From cfaa113f9557b9359208409a538302d9ec0af1d4 Mon Sep 17 00:00:00 2001
From: John Schember <john@nachtimwald.com>
Date: Sat, 15 Jan 2011 09:05:08 -0500
Subject: [PATCH] Move italic marking to preprocessor. Have TXT input use the
 preprocessor for heuristics.
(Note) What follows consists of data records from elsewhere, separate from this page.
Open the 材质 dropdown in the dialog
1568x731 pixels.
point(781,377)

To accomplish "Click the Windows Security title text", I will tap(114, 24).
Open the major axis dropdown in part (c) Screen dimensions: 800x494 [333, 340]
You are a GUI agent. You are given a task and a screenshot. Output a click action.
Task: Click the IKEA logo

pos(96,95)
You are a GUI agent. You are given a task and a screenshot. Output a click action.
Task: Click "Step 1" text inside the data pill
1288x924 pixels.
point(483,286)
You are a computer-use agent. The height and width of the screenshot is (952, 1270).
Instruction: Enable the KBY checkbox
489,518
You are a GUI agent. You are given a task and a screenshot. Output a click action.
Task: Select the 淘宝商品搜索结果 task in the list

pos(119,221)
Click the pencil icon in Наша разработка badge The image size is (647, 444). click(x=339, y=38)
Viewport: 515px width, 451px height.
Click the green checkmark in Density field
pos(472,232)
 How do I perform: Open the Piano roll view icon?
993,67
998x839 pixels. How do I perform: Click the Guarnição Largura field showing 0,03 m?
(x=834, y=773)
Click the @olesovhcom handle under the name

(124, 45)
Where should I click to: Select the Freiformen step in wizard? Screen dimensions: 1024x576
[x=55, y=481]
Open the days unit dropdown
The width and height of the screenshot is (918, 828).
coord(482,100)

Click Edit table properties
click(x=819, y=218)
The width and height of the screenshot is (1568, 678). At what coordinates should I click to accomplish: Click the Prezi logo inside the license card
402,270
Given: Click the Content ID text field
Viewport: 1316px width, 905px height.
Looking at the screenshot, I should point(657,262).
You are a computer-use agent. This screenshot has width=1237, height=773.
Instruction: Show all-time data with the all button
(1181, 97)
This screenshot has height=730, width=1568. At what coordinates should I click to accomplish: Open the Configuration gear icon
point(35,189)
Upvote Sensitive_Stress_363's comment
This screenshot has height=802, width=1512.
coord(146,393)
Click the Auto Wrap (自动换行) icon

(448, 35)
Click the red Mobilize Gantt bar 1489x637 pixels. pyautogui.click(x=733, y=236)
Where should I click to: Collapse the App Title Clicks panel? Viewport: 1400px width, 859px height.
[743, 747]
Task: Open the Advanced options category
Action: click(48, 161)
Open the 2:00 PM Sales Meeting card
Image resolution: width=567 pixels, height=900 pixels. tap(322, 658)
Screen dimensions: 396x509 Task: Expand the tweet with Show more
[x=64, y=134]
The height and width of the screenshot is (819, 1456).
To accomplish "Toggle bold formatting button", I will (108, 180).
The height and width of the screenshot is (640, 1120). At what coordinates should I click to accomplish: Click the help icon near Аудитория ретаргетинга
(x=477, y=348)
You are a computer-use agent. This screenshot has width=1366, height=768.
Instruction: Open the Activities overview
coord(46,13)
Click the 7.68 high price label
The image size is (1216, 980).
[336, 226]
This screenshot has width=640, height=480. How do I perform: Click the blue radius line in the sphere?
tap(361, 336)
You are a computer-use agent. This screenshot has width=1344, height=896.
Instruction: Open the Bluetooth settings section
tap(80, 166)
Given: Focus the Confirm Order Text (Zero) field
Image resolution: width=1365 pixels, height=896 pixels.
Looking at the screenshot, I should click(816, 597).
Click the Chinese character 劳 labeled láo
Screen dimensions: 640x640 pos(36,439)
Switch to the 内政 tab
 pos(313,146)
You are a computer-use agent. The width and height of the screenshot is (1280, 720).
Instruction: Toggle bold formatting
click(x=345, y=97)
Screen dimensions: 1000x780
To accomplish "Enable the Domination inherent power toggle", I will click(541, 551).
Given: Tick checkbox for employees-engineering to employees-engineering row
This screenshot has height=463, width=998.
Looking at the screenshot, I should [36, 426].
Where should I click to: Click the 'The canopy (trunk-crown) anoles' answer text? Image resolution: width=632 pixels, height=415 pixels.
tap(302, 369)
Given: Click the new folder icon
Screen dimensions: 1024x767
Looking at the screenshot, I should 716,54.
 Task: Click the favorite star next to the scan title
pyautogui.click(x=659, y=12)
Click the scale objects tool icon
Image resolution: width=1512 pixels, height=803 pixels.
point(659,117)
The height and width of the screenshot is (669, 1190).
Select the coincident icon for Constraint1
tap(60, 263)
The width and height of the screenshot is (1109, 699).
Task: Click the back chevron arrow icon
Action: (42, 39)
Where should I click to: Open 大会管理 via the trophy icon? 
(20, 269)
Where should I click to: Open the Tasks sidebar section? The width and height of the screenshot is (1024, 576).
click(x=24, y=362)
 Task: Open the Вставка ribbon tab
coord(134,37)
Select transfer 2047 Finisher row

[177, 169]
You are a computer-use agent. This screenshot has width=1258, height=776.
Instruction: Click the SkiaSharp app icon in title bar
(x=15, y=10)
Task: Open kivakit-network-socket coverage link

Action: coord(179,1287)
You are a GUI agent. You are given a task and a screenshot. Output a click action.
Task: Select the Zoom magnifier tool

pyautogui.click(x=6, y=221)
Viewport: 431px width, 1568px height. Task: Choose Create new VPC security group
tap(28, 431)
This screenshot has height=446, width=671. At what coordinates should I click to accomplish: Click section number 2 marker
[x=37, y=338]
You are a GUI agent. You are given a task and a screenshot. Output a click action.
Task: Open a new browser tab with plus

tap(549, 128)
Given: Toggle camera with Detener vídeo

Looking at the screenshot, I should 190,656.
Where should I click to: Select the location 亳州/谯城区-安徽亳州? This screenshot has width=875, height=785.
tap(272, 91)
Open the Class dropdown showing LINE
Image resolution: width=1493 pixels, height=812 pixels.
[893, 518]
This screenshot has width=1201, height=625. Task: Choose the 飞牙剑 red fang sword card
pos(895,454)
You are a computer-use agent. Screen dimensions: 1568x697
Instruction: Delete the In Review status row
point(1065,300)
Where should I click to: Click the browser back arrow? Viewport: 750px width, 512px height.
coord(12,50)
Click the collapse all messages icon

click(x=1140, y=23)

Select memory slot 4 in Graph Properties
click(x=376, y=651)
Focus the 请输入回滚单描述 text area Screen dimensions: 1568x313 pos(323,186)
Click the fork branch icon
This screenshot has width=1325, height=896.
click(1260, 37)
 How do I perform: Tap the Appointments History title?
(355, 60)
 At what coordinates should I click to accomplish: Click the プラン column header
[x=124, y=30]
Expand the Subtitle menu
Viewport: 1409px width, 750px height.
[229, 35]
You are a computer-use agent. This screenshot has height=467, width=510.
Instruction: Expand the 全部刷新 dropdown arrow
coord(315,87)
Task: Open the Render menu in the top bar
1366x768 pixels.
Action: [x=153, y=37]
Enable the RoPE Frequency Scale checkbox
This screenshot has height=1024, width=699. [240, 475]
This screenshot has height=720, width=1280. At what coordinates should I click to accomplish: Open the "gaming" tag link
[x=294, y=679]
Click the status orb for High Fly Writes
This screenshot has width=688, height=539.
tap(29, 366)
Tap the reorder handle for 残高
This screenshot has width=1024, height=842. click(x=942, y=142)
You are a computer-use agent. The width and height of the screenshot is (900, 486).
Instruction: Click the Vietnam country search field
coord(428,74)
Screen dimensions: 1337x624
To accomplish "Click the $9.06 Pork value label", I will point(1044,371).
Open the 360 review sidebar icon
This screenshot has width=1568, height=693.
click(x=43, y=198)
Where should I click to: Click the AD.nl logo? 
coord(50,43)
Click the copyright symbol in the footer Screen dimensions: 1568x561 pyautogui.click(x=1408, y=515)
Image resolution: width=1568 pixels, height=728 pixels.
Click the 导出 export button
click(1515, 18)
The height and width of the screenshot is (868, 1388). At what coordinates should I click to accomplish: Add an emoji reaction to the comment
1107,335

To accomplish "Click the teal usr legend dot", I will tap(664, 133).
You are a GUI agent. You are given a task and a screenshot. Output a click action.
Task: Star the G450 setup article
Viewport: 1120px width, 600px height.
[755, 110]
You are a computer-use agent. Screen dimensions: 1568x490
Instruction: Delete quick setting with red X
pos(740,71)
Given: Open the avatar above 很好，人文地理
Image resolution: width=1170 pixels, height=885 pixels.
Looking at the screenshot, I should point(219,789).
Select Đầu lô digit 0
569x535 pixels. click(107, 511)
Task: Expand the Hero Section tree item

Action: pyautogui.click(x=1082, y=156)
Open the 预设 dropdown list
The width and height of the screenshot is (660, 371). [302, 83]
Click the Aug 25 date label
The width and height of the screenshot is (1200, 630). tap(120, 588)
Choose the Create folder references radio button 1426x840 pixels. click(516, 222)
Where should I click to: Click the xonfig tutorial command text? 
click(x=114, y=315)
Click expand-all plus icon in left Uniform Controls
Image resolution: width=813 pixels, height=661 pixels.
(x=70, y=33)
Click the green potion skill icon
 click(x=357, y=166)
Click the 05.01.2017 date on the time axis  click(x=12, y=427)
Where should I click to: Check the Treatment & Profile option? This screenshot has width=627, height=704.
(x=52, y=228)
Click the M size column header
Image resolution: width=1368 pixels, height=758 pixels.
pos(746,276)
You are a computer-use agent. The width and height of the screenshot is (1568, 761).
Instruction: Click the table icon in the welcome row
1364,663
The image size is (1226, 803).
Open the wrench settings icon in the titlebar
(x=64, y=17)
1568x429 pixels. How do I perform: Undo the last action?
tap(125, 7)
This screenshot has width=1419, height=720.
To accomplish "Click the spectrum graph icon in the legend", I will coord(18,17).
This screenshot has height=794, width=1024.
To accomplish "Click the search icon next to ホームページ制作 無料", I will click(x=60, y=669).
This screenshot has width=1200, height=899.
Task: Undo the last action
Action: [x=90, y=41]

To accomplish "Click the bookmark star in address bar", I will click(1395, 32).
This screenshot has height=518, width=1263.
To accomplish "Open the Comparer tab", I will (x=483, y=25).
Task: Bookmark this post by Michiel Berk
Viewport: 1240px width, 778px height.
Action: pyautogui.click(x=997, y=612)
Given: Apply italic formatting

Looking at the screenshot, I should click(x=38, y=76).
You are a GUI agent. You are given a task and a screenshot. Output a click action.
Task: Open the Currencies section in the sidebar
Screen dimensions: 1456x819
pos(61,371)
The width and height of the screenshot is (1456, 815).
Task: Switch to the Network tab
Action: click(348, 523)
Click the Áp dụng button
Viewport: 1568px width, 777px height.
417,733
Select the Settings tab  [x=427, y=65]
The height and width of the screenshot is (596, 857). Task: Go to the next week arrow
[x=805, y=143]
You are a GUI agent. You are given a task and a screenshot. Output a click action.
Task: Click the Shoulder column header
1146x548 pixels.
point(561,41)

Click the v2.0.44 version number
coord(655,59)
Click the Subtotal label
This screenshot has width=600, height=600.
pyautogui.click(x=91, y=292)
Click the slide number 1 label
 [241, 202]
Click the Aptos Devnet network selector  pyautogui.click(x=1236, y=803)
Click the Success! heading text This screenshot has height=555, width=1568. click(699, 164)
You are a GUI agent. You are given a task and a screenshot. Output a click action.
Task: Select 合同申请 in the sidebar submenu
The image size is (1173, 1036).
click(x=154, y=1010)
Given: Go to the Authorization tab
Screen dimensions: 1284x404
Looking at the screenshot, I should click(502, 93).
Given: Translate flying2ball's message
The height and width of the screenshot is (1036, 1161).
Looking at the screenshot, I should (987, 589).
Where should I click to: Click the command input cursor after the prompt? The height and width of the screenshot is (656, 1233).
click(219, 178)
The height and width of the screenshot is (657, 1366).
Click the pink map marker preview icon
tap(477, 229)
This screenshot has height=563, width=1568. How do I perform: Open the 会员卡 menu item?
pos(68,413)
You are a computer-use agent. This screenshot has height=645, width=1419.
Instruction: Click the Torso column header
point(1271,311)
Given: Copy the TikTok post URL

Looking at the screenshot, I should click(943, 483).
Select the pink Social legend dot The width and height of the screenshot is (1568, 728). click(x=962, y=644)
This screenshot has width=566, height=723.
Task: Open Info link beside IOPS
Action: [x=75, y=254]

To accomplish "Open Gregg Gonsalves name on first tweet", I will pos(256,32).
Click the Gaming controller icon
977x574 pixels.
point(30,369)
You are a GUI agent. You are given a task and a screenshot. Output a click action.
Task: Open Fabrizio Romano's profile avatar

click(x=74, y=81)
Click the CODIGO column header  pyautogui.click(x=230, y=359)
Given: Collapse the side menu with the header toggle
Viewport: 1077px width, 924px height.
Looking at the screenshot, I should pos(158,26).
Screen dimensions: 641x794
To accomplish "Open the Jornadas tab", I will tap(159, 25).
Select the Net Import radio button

Change preprocessor getattr to default to False
 otherwise every option set to off will run.

---
 src/calibre/ebooks/conversion/utils.py       | 46 +++++++++++++---
 src/calibre/ebooks/txt/heuristicprocessor.py | 58 --------------------
 src/calibre/ebooks/txt/input.py              | 13 +++--
 src/calibre/ebooks/txt/processor.py          |  5 --
 4 files changed, 48 insertions(+), 74 deletions(-)
 delete mode 100644 src/calibre/ebooks/txt/heuristicprocessor.py
diff --git a/src/calibre/ebooks/conversion/utils.py b/src/calibre/ebooks/conversion/utils.py
index 2a88d371cc..56d4339d8c 100644
--- a/src/calibre/ebooks/conversion/utils.py
+++ b/src/calibre/ebooks/conversion/utils.py
@@ -128,6 +128,36 @@ class PreProcessor(object):
         wordcount = get_wordcount_obj(word_count_text)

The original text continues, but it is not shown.